The subject of this study by Gupta and colleagues1 is fundamentally interesting, important and of high relevance to public health. It provides an opportunity to know the age specific serum PSA (prostate specific antigen) distribution in healthy men and its comparison with worldwide studies. This study is important to establish reference range of PSA in north Indian men since PSA is one of the valuable tools for the diagnosis of the most common non-dermatological malignancy known as prostate cancer (PC) in men23. The results suggested that the PSA levels were associated with increasing age groups. Literature review reports serum PSA as 4ng/ml that has been accepted as the reference range of serum PSA for all age groups4. However, the incidence rate of prostate cancer is low among Indians in comparison to other populations of the world. There is a need to set a reference range for PSA in healthy individuals in India.

With the increase in age the susceptibility towards the disease (PC) also increases34. In the present study1, the subjects were divided into six age groups: <40, 40-49, 50-59, 60-69, 70-79 and above 80 yr. There are two important findings of this study: (i) the 95th percentile of serum PSA level in healthy men was 1.17ng/ml, that was lower than those reported by others and (ii) there was a progressive increase in mean value and 95% CI with advancing age group from below 40 to above 80 yr. The reference range of serum PSA level increased from 0.71 to 2.35 ng/ml with advancing age group.

The authors suggested that the variations of serum PSA level could be either due to inherited susceptibility associated with genetic factors or other factors that influence serum PSA level. The increase in serum PSA level with advancing age group is well established. Age is a major risk factor for prostate cancer. Age specific reference ranges have the possibility to make serum PSA as a good serum tumour biomarker for prostate cancer in older men and early detection of cancer in younger men.

The authors have indicated that the PSA value varies in different geographical areas and have a discrepancy with age and ethnicity. Black & White men have the highest PSA values in the world, while the PSA values are lower in Asian and Arabian men and higher in European men5. In India, it is the third commonest male cancer in Delhi, fourth in Mumbai, fifth in Bangalore and ninth in Chennai6.

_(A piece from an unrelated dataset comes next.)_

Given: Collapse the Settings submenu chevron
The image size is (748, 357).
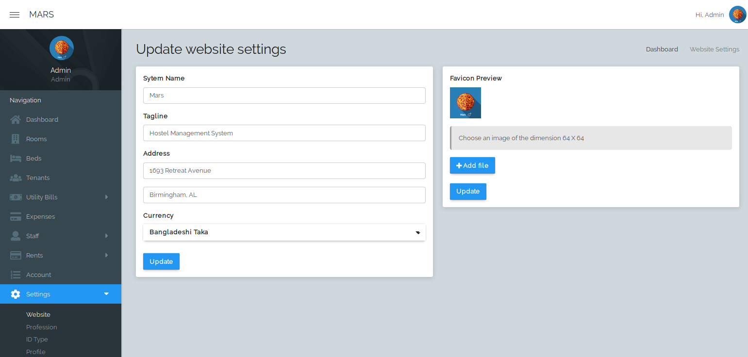Looking at the screenshot, I should click(x=106, y=294).
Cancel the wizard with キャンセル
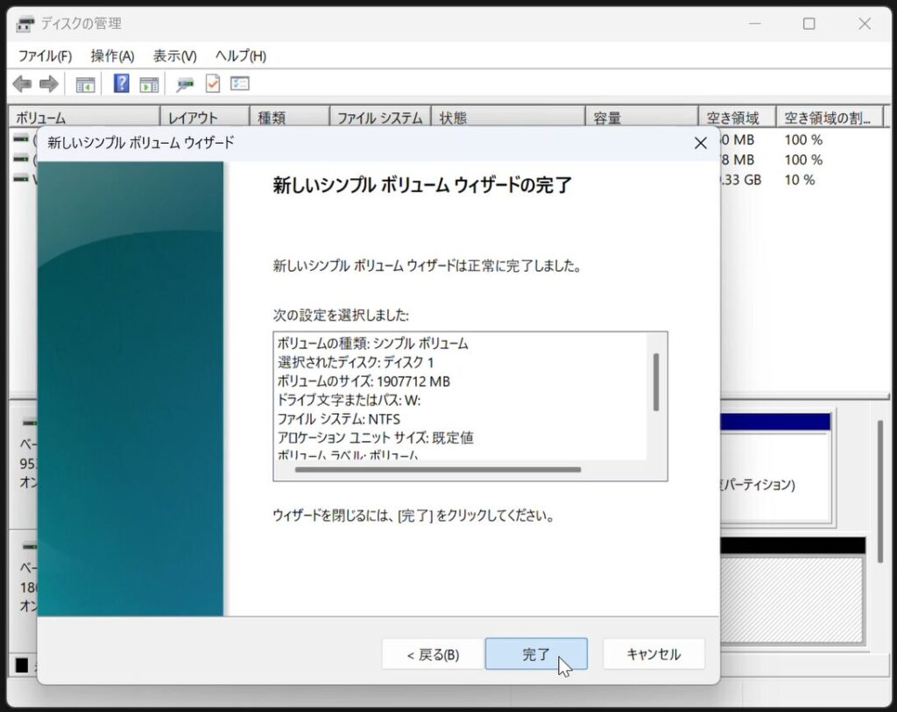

The authors have rightly mentioned about the discrepancy of standard reference intervals of serum PSA level in Indian men without prostate disease and the values in use are the reference range reported in world literature. Thus, the standard reference range (4ng/ml) for serum PSA may not be applicable for Indian men. It has also been established by several studies that the effect of race and ethnicity, environmental factors, lifestyles, metabolic and physiological changes with advancing age can lead to changes in serum PSA levels7. However, there is no specific normal or abnormal levels of PSA in the blood. In the past, most urologists considered PSA levels of 4.0 ng/ml and lower as normal. Therefore, if a man had a PSA level above 4.0 ng/ml doctors would often recommend a prostate biopsy to determine whether prostate cancer was present.

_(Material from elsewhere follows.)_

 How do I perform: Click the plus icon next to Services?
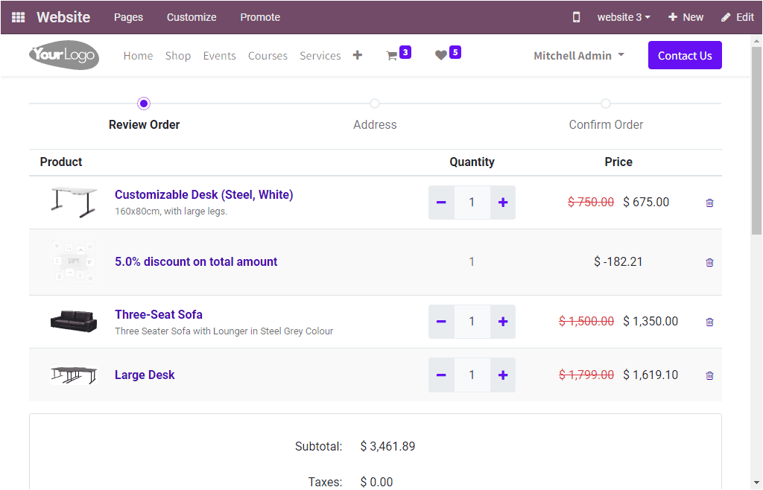357,54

It has been shown that some men with PSA levels below 4.0 ng/ml have prostate cancer and that many men with higher levels do not have prostate cancer7. For example, a man's PSA level often rises if he has prostatitis or a urinary tract infection. Prostate biopsies and prostate surgery may also change the PSA level. Conversely, some drugs including finasteride and dutasteride, which are used to treat benign prostate hyperplasia (BPH) lowers the PSA level. PSA level may also vary somewhat across testing laboratories78. Another factor is that studies to establish the normal range of PSA levels have been conducted primarily in populations of white men. Although experts’ opinions vary, there is no clear consensus regarding the optimal PSA threshold for recommending a prostate biopsy for men of any racial or ethnic group. However, a continuous rise in the PSA level over time may be a sign of prostate cancer. There are hardly any reports providing reference interval of serum PSA for healthy men. Therefore, it is commendable that the authors have generated PSA reference values in healthy adult men categorized on the basis of age.

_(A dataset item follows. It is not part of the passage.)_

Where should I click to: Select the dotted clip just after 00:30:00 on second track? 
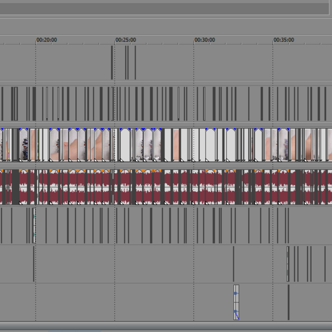[204, 104]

It is true that India being a socio-culturally and ethnically diverse country, there is a need to have separate reference range of serum PSA. Additionally, age specific reference ranges have the possibility to make serum PSA a more specific tumour marker for detecting clinically significant cancer in older men and to find more potentially curable cancer in younger men. The age specific PSA range for healthy Indian men in their study was on lower side and the serum PSA was associated with advancing ages. However, the stratifications done for different age groups lowered the power of the study and increased numbers in each group could have reflected more convincing results especially for the age group >80 yr.

Regarding limitations of the study, there is no information of TRUS (transrectal/ultrasound) findings about prostate size or abnormality and no prostate biopsy done to prove that the participants were cancer free. The authors should have discussed the PSA dynamics, namely PSA velocity (PSAV), doubling time (PSADT) and free to total PSA ratio (F/T ratio), that have more prognostic value than PSA itself9. PSAV is defined as the change in PSA concentration per year and PSADT is defined as the time necessary for the serum PSA level to double. Information on factors like lifestyle such as smoking and tobacco, alcohol consumption, dietary habit and BMI is missing which could have potentially confounded their conclusions.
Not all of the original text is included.